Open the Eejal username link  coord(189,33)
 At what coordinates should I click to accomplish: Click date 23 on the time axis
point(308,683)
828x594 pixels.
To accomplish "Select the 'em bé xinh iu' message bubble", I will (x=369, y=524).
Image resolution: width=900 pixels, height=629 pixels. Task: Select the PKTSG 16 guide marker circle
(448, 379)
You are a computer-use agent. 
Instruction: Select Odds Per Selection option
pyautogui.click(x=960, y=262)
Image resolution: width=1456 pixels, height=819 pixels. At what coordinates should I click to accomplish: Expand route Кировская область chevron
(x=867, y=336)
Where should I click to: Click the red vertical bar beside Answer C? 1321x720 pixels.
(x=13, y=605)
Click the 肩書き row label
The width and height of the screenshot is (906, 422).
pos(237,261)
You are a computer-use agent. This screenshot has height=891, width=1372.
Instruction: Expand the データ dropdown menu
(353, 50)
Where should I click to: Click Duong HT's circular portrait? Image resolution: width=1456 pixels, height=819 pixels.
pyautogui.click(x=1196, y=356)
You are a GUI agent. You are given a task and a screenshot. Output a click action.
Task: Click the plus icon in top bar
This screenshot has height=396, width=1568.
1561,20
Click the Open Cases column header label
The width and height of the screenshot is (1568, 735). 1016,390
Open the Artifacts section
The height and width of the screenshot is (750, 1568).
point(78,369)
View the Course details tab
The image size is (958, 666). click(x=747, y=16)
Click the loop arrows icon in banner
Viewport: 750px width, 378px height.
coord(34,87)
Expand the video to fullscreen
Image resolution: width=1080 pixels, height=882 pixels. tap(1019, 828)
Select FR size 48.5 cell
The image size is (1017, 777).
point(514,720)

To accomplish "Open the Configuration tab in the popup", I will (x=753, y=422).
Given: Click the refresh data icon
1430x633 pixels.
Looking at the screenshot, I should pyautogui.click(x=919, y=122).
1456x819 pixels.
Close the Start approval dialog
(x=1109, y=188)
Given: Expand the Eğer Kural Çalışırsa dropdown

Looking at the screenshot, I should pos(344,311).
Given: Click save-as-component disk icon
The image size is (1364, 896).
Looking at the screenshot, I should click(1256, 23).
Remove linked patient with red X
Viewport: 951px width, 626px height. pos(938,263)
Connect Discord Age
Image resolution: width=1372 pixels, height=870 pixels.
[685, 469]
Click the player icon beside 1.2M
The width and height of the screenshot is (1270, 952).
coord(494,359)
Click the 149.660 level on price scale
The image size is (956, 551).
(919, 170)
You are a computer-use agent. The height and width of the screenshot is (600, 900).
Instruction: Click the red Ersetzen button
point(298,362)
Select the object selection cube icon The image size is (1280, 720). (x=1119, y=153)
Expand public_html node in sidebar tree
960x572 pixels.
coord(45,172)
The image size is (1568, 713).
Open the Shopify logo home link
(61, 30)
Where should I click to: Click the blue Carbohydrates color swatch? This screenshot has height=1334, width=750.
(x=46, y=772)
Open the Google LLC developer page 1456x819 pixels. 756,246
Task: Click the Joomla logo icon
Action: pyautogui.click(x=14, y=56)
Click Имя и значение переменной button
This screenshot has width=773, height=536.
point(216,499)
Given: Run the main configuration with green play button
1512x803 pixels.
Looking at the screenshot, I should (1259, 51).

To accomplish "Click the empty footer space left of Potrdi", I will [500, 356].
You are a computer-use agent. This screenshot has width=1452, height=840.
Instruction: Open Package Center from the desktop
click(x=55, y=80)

TASK GOAL: Rewrite the rows from the line with "Select the object" to the line with "point(216,499)", changing "sidebar tree" to "navigation tree" and leaving everything else in those lines as it is.

OUTPUT FOR THIS EXERCISE:
Select the object selection cube icon The image size is (1280, 720). (x=1119, y=153)
Expand public_html node in navigation tree
960x572 pixels.
coord(45,172)
The image size is (1568, 713).
Open the Shopify logo home link
(61, 30)
Where should I click to: Click the blue Carbohydrates color swatch? This screenshot has height=1334, width=750.
(x=46, y=772)
Open the Google LLC developer page 1456x819 pixels. 756,246
Task: Click the Joomla logo icon
Action: pyautogui.click(x=14, y=56)
Click Имя и значение переменной button
This screenshot has width=773, height=536.
point(216,499)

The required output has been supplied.